BACKGROUND: The introduction of infliximab has greatly advanced the therapeutic armamentarium of the inflammatory bowel diseases (IBD), Crohn’s disease and ulcerative colitis. Although the benefit/risk ratio for infliximab is positive, of particular concern has been the problem of immunogenicity ascribed to the chimeric properties of the drug. Antibody formation is associated with allergic reactions and loss of response.
AIMS AND METHODS: A literature search was undertaken on the magnitude of the problem of immunogenicity and on the clinical consequences. A survey was conducted about the clinical practice and management of acute and delayed allergic reactions to infliximab in different centres in Belgium. For this, a questionnaire was sent to all members of the Belgian IBD research group (n = 38 belonging to 29 centers).
RESULTS AND CONCLUSION: Infusion reactions are important immunologic events induced by the presence of a substantial concentration of antibodies against infliximab (ATI) in the serum.
Concomitant immunosuppressive treatment may optimize response to infliximab by preventing the formation of antibodies.
Steroid administration prior to an infliximab infusion can further reduce the immunogenicity.
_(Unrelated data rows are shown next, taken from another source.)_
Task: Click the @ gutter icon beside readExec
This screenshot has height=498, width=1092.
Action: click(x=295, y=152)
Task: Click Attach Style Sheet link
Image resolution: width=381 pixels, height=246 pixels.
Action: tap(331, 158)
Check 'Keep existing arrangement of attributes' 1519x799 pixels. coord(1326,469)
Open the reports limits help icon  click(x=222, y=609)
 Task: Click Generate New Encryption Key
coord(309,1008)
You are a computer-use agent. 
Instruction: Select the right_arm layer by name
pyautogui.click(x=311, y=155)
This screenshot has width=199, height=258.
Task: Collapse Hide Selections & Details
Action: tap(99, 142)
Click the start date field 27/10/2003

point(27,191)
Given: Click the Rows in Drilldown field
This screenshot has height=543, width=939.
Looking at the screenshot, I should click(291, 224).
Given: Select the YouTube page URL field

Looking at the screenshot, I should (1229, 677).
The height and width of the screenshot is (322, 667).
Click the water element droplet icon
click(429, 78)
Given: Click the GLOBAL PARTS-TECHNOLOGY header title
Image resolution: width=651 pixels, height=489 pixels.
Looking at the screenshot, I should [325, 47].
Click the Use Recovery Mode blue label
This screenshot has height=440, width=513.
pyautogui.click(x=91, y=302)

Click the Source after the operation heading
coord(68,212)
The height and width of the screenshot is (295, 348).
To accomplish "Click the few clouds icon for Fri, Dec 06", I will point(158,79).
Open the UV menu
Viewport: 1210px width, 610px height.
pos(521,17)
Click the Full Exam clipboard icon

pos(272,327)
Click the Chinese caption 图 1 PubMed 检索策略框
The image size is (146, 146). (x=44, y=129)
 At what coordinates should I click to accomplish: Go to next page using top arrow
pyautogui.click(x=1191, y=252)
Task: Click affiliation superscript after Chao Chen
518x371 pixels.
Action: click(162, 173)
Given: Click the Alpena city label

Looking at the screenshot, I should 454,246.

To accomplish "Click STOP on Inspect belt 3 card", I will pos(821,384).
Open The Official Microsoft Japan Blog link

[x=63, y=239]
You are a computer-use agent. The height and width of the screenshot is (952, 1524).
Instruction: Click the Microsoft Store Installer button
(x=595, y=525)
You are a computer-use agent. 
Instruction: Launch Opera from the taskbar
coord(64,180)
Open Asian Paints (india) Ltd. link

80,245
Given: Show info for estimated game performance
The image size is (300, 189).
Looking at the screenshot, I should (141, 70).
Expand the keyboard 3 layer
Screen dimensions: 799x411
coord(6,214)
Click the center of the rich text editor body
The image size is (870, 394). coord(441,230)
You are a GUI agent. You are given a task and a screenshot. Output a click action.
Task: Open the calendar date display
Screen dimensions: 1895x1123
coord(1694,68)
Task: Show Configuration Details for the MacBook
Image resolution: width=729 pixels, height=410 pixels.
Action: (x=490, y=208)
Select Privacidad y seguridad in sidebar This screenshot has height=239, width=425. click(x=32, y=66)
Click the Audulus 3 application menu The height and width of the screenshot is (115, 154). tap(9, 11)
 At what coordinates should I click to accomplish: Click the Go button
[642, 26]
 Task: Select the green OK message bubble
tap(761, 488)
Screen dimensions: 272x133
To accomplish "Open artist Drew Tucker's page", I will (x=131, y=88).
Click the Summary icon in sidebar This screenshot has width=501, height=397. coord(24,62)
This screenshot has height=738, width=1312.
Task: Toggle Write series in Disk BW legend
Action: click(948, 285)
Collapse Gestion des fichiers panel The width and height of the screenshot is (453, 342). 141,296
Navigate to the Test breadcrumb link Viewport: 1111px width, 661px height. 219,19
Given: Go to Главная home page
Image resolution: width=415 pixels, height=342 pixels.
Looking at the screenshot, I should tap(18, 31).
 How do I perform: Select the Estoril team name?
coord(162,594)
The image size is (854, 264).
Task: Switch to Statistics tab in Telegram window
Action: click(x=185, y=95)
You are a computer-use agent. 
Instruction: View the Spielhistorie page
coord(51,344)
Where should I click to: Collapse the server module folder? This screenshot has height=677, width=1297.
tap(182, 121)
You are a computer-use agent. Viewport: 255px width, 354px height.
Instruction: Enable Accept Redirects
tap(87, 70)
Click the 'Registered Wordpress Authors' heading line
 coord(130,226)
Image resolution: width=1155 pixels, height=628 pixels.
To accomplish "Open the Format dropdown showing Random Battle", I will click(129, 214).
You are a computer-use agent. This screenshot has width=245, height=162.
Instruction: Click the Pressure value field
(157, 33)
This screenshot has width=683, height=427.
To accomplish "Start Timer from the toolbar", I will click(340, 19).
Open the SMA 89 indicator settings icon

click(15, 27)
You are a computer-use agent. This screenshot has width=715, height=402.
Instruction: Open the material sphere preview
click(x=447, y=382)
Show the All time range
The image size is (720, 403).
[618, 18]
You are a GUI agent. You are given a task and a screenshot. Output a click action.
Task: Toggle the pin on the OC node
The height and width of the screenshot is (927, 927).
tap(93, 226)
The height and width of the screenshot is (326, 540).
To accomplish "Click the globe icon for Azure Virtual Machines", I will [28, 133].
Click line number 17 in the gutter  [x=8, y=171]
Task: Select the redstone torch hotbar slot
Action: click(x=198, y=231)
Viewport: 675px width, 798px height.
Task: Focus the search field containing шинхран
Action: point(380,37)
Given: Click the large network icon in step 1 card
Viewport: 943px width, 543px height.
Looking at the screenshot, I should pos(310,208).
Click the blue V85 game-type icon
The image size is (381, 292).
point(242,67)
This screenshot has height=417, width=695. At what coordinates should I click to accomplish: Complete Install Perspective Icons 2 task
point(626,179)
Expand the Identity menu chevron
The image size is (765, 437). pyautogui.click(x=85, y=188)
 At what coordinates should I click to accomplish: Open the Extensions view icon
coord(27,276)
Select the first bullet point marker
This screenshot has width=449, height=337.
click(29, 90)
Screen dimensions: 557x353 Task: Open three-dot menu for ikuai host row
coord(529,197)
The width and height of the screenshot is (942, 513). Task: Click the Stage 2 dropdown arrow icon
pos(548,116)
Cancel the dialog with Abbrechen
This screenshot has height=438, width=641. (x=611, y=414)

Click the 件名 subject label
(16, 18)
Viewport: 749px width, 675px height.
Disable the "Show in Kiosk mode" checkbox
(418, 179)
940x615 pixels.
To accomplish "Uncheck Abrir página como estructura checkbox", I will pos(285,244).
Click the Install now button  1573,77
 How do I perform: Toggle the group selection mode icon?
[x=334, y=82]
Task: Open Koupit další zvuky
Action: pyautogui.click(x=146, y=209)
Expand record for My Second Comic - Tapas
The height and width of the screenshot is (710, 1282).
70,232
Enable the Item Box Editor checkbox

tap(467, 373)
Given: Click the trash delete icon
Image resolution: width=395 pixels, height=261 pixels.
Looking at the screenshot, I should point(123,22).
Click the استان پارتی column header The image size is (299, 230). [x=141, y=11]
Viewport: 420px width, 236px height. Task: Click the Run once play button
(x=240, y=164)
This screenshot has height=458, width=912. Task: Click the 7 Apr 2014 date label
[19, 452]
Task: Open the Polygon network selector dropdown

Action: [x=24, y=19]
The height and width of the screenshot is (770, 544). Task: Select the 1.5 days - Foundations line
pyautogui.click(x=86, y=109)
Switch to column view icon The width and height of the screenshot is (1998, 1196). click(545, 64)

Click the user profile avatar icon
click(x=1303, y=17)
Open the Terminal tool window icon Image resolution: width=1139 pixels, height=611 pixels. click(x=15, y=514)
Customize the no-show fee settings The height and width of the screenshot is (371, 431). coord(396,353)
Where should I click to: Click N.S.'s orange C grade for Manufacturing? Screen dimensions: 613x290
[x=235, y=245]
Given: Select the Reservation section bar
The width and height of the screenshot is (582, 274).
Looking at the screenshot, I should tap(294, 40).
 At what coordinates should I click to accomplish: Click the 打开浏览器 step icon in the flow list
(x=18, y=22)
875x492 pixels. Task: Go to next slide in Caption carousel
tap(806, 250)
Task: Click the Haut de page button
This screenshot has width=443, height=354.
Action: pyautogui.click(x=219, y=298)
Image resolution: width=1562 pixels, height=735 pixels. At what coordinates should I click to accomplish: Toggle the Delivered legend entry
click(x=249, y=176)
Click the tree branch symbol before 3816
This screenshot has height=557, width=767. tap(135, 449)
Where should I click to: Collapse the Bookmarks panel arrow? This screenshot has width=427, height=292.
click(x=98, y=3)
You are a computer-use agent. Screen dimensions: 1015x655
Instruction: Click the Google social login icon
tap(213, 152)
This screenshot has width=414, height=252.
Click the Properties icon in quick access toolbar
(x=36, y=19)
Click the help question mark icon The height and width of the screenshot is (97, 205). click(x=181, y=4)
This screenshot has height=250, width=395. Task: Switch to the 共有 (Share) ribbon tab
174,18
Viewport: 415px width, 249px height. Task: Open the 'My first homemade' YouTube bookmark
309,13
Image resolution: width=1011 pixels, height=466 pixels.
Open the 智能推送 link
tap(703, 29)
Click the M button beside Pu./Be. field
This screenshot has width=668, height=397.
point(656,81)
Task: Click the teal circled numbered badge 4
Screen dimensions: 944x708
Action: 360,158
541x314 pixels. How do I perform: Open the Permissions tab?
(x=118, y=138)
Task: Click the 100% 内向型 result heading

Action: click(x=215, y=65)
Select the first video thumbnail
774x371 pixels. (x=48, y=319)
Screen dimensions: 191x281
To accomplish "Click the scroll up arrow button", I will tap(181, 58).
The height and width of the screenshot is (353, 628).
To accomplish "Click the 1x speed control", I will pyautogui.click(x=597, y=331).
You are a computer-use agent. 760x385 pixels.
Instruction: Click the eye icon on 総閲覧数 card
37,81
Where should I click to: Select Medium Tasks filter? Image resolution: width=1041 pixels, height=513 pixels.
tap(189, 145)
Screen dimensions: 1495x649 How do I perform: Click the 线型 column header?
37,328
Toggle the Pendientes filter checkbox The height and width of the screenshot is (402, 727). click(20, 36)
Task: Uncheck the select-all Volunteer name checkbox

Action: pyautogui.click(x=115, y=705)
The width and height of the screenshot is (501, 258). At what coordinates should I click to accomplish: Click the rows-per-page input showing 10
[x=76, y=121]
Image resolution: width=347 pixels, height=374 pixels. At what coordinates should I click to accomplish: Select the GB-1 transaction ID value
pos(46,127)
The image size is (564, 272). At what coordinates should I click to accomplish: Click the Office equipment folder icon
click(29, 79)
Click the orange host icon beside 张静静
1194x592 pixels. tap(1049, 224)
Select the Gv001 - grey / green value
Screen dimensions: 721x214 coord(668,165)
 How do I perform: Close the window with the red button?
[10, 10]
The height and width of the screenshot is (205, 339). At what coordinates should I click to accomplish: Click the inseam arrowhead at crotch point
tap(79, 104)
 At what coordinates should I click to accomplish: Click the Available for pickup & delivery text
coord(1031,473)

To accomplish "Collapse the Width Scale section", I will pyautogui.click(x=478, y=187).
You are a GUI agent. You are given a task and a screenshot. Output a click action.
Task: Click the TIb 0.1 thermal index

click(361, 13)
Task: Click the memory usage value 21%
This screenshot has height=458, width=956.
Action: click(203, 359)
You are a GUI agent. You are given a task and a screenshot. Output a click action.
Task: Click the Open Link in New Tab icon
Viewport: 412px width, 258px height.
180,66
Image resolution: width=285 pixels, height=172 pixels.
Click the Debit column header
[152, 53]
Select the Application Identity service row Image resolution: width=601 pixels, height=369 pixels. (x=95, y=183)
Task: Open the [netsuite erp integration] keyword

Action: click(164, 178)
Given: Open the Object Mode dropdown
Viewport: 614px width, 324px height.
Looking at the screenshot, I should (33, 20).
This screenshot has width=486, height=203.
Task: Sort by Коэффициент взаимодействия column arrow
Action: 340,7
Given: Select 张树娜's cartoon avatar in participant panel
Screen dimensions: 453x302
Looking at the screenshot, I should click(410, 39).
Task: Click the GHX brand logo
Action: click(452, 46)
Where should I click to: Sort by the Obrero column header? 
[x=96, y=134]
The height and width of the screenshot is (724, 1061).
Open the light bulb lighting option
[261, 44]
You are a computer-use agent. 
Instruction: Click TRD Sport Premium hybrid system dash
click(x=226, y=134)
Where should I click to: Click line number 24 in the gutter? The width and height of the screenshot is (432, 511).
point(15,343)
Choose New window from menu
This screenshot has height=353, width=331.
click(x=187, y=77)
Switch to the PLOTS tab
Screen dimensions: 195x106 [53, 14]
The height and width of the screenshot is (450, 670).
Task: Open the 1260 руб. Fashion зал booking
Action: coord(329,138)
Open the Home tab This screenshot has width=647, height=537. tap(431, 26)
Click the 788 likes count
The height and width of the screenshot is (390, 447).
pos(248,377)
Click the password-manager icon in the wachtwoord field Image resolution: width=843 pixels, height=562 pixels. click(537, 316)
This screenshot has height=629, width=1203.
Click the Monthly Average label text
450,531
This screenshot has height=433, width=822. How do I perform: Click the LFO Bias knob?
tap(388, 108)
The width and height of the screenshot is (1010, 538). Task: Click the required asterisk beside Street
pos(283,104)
Probably the most effective strategy to optimize treatment and avoid immunogenicity is maintenance therapy. If infliximab therapy can be discontinued is yet unclear but when treatment goals have been reached, we feel this should be attempted. In the case of relapse, infliximab should be restarted as maintenance long term. Practical guidelines on how to handle the problem of immunogenicity to infliximab are important for clinicians treating patients with IBD. (Acta gastroenterol. belg., 2007, 70, 195-202).